* * *
The third colony site for the passengers of the First Fleet was at the mouth of the Pajaro River, not far from the twentieth-century town of Watsonville. Perhaps a mile from the coast, and a third of a mile from the near bank of the Pajaro, the Japanese found a large hill, perhaps a quarter mile square, with good defensive potential. It had steep sides, and it was connected to the next hill by a narrow ridge that could easily be blocked. A castle might one day be built here, overlooking the village at the riverside. For the moment, though, the settlement was just as crude as the others.
The colonists of the Pajaro River settlement were primarily farmers, but they found themselves doing a lot of fishing. The steelhead trout were running that month, and the colonists were quick to improvise nets and string them across the river.
The colonists had been astonished and pleased to see the steelheads, because they looked almost identical to a fish found in some rivers back home: the Niji Masu. The colonists decided to name their settlement after the fish. It sounded better, at least, than the first name that Date Masamune’s explorers had come up with: sawa-be, the edge of a swamp.
* * *
“We weren’t sure that we should disturb you, milord—” The speaker was the headman for the final Japanese settlement, by the San Lorenzo River, near modern Santa Cruz.
Date Masamune took a deep breath. “Be at ease. You did the right thing.”
“Should we—”
“Please. I thank you, but I would prefer to contemplate this sight in silence.”
The headman bowed, and backed away.
Date Masamune walked forward slowly, like a man in a trance. He turned to the scholar that accompanied him.
“Do you remember your first moon-viewing, Shigetsuna? Your first tea-ceremony? That is how I feel today. Call back the headman.”
The headman returned. “How may I help you, my lord?”
“Summon the colonists.” With a fearful glance over his shoulder at the Taishu, the grand governor of New Nippon, the headman hurried off.
Date Masamune gazed solemnly at his subjects. “In our ancient homeland, we have many beautiful or useful trees. The mulberry and the fig; the paper and lacquer trees; the cherry and the plum; the pine and the cedar. But the trees that stand across the river, ah, they put all the trees of Nippon to shame.”

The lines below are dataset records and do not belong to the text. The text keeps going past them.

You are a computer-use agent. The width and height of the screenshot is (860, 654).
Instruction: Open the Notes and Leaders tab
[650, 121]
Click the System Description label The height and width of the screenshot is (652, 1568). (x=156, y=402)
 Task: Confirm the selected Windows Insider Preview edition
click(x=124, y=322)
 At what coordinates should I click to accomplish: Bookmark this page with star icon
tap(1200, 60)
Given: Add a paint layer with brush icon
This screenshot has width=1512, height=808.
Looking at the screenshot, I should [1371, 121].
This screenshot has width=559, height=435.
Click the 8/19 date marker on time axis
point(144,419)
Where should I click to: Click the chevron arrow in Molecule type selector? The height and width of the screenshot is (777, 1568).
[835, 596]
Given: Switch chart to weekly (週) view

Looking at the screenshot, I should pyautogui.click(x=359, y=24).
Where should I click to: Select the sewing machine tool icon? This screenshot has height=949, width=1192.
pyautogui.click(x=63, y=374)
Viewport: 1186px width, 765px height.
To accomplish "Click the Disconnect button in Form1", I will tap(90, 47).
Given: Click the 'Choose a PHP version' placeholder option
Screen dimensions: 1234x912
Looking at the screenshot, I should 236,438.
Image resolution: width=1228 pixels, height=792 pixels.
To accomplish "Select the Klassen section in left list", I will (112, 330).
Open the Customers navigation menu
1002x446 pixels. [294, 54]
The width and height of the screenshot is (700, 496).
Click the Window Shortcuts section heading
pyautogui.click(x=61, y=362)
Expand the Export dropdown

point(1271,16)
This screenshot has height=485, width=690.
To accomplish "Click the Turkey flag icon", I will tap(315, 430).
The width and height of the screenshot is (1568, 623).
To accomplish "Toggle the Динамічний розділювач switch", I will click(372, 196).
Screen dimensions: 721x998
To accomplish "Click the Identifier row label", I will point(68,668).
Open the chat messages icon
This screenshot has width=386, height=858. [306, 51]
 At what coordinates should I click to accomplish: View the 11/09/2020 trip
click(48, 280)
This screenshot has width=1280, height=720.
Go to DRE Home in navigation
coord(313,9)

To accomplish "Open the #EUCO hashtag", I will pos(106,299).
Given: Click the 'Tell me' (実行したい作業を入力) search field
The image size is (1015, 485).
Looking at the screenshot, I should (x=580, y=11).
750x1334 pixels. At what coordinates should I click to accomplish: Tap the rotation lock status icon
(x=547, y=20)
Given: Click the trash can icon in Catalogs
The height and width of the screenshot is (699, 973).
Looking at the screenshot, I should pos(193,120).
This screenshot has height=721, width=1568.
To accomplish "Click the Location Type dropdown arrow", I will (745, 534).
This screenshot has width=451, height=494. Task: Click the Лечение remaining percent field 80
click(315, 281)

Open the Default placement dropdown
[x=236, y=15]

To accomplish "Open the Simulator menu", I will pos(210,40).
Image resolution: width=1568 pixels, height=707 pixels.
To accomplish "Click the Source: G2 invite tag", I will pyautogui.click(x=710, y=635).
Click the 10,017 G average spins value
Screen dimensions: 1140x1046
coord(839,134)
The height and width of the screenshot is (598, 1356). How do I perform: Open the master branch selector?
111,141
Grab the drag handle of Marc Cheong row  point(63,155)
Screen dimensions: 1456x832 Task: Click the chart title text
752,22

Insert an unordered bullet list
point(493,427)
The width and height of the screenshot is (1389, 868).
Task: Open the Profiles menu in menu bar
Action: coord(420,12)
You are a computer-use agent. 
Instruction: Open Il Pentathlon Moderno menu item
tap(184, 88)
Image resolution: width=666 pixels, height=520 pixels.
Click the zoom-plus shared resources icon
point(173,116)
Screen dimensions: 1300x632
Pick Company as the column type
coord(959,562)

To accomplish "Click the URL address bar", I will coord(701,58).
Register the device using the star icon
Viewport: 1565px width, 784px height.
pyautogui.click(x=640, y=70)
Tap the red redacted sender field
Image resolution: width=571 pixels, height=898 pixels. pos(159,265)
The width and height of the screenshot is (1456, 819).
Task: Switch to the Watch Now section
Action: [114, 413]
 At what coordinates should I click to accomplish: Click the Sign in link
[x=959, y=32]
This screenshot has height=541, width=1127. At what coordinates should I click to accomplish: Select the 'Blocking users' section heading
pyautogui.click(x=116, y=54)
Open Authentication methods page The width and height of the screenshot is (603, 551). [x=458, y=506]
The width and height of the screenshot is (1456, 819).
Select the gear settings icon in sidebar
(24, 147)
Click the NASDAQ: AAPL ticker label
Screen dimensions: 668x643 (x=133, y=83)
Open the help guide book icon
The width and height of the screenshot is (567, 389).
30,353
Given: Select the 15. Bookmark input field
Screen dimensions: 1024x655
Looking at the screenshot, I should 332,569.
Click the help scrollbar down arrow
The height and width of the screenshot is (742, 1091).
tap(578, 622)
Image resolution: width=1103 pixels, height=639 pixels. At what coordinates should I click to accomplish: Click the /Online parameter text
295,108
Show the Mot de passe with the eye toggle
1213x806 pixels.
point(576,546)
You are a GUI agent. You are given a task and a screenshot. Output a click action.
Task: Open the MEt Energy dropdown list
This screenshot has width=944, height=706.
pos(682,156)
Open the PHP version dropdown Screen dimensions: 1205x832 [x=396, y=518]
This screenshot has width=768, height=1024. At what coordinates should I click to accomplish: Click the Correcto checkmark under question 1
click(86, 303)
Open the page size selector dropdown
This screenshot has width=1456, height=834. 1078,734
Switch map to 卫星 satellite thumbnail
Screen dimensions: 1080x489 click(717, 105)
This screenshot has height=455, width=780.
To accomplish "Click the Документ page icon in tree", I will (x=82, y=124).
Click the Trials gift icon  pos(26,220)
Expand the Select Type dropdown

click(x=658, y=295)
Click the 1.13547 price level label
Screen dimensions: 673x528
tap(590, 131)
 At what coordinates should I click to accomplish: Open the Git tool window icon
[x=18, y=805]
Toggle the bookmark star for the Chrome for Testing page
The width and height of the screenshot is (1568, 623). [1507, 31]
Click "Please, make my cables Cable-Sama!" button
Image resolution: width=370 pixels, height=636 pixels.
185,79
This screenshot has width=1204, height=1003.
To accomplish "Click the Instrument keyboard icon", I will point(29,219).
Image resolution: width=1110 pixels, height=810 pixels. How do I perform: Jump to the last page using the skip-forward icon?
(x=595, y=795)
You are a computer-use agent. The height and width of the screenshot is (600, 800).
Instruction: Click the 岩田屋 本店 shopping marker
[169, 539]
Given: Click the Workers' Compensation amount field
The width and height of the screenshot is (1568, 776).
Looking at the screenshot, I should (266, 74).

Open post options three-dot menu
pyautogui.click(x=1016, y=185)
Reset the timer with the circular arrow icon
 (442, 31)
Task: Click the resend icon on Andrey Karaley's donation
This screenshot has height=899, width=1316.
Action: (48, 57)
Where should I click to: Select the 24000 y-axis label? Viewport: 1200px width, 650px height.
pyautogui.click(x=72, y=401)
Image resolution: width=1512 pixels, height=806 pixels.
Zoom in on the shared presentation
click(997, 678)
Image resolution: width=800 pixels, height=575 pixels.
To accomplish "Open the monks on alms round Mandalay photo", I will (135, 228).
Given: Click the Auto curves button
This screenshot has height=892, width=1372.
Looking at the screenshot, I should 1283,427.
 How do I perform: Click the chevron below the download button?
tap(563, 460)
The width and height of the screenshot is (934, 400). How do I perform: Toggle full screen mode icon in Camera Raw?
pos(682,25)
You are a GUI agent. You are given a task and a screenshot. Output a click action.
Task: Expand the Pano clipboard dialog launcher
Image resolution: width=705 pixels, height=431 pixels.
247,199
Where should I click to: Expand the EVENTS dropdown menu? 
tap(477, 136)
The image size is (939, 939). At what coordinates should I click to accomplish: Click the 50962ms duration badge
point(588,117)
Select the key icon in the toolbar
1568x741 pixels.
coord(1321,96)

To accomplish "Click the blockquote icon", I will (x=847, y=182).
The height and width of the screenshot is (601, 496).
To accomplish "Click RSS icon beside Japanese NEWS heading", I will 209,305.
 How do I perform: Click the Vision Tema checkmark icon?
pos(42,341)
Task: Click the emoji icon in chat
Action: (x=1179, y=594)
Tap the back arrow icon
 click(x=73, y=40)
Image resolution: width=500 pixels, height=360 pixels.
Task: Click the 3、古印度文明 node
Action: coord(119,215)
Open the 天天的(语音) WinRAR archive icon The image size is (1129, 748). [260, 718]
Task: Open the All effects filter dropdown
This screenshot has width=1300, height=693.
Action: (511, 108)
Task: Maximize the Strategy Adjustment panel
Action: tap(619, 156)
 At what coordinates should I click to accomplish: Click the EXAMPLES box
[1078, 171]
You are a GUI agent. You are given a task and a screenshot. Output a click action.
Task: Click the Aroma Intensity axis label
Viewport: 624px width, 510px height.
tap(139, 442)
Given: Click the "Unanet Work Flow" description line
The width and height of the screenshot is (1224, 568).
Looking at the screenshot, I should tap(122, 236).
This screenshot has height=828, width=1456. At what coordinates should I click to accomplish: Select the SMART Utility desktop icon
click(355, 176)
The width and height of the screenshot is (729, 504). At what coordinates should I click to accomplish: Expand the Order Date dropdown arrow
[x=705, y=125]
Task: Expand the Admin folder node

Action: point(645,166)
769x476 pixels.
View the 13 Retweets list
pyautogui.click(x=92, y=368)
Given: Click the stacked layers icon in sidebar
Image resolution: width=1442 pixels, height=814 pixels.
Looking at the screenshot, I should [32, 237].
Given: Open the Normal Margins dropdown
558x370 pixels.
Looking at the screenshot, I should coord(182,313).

Masamune, whose city of Sendai became known in Japan as the City of Trees because of the plantings he encouraged, had seen his first grove of redwood.
“Henceforth, this village is to be known as Kodachi Machi.” This mouthful meant, “Tree Grove City.” Masamune slowly turned his head, staring at each of the colonists. “I will appoint a forest officer, as I did for Rikuzen. No tree is to be cut except with his permission, and without planting a new tree in its stead.”
He motioned to the headman, who yelled, “Dismissed!”
Masamune turned to Shigetsuna. “I think we will also do as we did in Sendai; set up tree nurseries, for both the trees from home and the new ones we find here.”
“We have already done so in Andoryu, with the seeds, cuttings and tub trees we took across the sea.”
“I want it done in all of the settlements of New Nippon. Who knows where, in this strange land, a Japanese tree will grow well? Consider which useful trees we still need seeds or cuttings for, and send for them. They may be brought over by the Second Fleet.”
* * *
The ships returned to the anchorage of Monterey/Andoryu, where they were best protected from the vagaries of the weather. They would wait there until the sailors were fully recovered from their voyaging, and then return to Japan. Some, no doubt, would be part of the Second Fleet, carrying the next batch of kirishitan to the New World, in 1635.
* * *
The Ieyasu Maru had worked its way south down the Pacific Northwest Coast, making note of the lay of the coast; in particular, possible harbors for future settlements. It had not made any further native contacts, but that didn’t mean that the Indians hadn’t been watching.
Under what western sailors called a “mackerel sky,” but the Japanese termed iwaishigimu—sardine clouds—the Ieyasu Maru rounded Point Año Nuevo. The rocks at the northern end of Monterey Bay had been so named by Sebastian Vizcaino in 1603, as it had been spotted on New Year’s Day.
As Monterey Bay opened up before it, a guard ship ventured out from Kodachi Machi to greet it. Despite the Ieyasu Maru’s European lines, its “rising sun” emblem left no doubt as to its origin.
What did surprise the guardsmen was that the Ieyasu Maru was not a straggler from the First Fleet, but rather had voyaged across the Pacific independently.
“Where do you come from?” their commander asked.